**Extract:**

----

Last night, for example, the Bible study group was discussing the Ten Commandments.  How many of us would have listed "Thou shalt not make unto me any graven image" as one of the "Big 10"?  It was years before I ever understood that commandment.  If, in your human life, you've never worshipped a manufactured object, you are probably similarly mystified.  "What's the big deal?", you ask.  But, remember, when Moses tarried on the mountain with God, and Aaron and the Hebrew nation thought he was dead, what was the first thing they did?  They pooled all their gold so that it could be melted down into a likeness of a golden calf (Exodus 32).  In other words, they created an image that represented their own fake, made-up, substitute god.  The Great "I AM" knows the black hearts of man so well!

The Law puts all that to rest in that it defines sin, from God's perspective, which is the only one that matters.  (Remember the two lists?  We are not like God.)

The law code had a perfectly legitimate function. Without its clear guidelines for right and wrong, moral behavior would be mostly guesswork. Apart from the succinct, surgical command, “You shall not covet,” I could have dressed covetousness up to look like a virtue and ruined my life with it.
Romans 7:7 (The Message)

The other function of The Law was to show us, mankind, just how incapable we are of meeting God's standard for sinlessness. Paul goes on to give personal testimony of how he struggled in his flesh with sins that were his specific pitfalls.

----

**Material provided:**
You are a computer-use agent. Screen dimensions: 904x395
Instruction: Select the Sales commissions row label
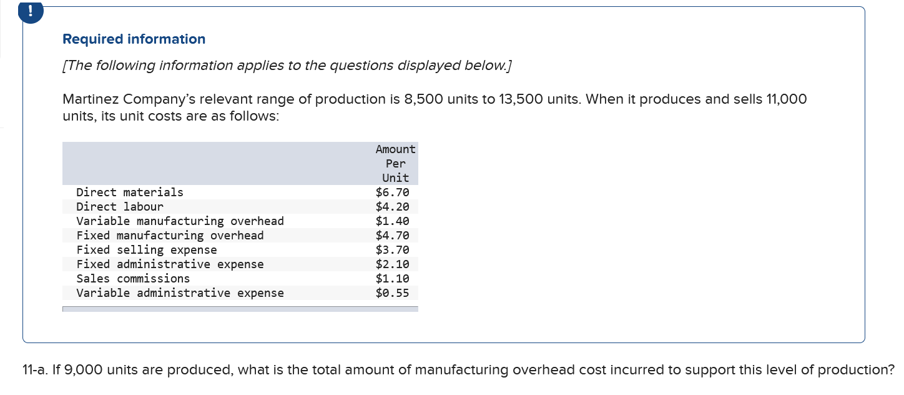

----

**Requests:**
1) Answer these questions from the passage on the Ten Commandments:
(a) What did Aaron and the Hebrew nation think had happened to Moses while he stayed on the mountain?
(b) Which translation is given for the quotation from Romans 7:7?
(c) What command does that quotation call "succinct" and "surgical"?
2) Render this sentence from the passage on the Ten Commandments in Spanish: "Without its clear guidelines for right and wrong, moral behavior would be mostly guesswork."

**Task results:**
1)
(a) They thought he was dead.
(b) The Message.
(c) "You shall not covet."

2) Sin sus pautas claras sobre el bien y el mal, el comportamiento moral sería en su mayor parte pura conjetura.